Klaim paling mutakhir yang selalu kita dengungkan adalah; ”Kita para manusia adalah mahluk yang paling sempurna.” Kita mengklaim diri lebih cerdas dari keledai. Lebih beradab dari kadal. Dan lebih berbudaya daripada buaya atau mahluk manapun sesama penghuni dunia. Tetapi, apa sih yang sebenarnya menjadikan kita melampaui mahluk-mahluk lain itu? Secara fisik, kita tidak lebih kuat dari gorila. Kecepatan kita berlari juga kalah jauh dengan rusa. Diadu dengan harimau? Wah, sudah pasti kita yang kalah. Lalu, apa yang menjadi faktor keunggulan kita? Kita bilang; karena kita mempunyai akal. Dengan berbekal akal itu kita bisa melampaui mahluk lain. Pesawat terbang menjadikan kemampuan burung tidak terlampau istimewa. Mobil menyebabkan macan tutul kalah cepat. Buldozer bukan tandingan badak. Pertanyaannya kemudian adalah; apakah keunggulan itu semata-mata hanya berhubungan dengan produk-produk akal belaka?

Salah satu film thriller favorit saya adalah Hellboy. Film itu bercerita tentang mahluk dari neraka yang menyerupai manusia tetapi berkulit merah menyala, lengkap dengan tanduk kokoh dan ekornya yang panjang. Kekuatan fisik yang dimiliki Hellboy nyaris tidak tertandingi, sehingga boleh dikatakan bahwa dia merangkum semua kekuatan yang dimiliki oleh mahluk hidup yang ada dialam semesta. Dengan semua kekuatan yang dimiliki itu kita tidak serta merta mengakui mahluk seperti Hellboy mahluk yang sempurna.
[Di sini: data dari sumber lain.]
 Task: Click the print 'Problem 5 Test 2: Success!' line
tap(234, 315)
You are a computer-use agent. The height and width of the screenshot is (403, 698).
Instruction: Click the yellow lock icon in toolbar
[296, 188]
Karena belum tentu dia berakal. Tapi tunggu dulu, Hellboy ternyata adalah mahluk yang sangat cerdas. Itu menunjukkan bahwa dia punya akal. Bahkan akalnya mengungguli kebanyakan ‘manusia modern’. Meskipun begitu, tetap saja kita tidak mau mengakui dia sebagai mahluk yang sempurna. Sebab, sekalipun dia lebih kokoh dari binatang dan memiliki akal; namun bentuknya yang aneh itu menjadikan dia tidak layak disebut sebagai manusia. Dia berekor. Dan bertanduk. Terlebih lagi wajahnya tidak tampan. Dengan kata lain, kita bersikeras bahwa untuk menjadi mahluk sempurna sesuatu harus benar-benar ‘menyerupai’ manusia.

Dengan predikatnya sebagai pemegang kunci pintu neraka, Hellboy memiliki segala syarat mutlak untuk menjadikannya mahluk jahat. Sehingga selain ayah angkatnya, hanya ada beberapa orang saja yang mengatahui betapa baik sesungguhnya dia. Betapa dia peduli pada orang lain. Bersedia mengorbankan diri untuk menyelamatkan hidup orang lain. Dan banyak hal lagi. Pendek kata, dibalik penampilan anehnya itu; tersembunyi begitu banyak kebaikan tersembunyi. Sampai-sampai agen rahasia John T. Myers berucap; ”What makes man, a man?”. ‘Apa sih sesungguhnya yang menjadikan seseorang menjelma menjadi manusia yang seutuhnya?’ Mengapa begitu banyak manusia yang memiliki fisik begitu sempurna, namun tidak mempunyai perangai terpuji layaknya mahluk yang sempurna seperti klaimnya? Sedangkan, Hellboy memiliki begitu banyak kebaikan hati dibalik penampilan janggalnya.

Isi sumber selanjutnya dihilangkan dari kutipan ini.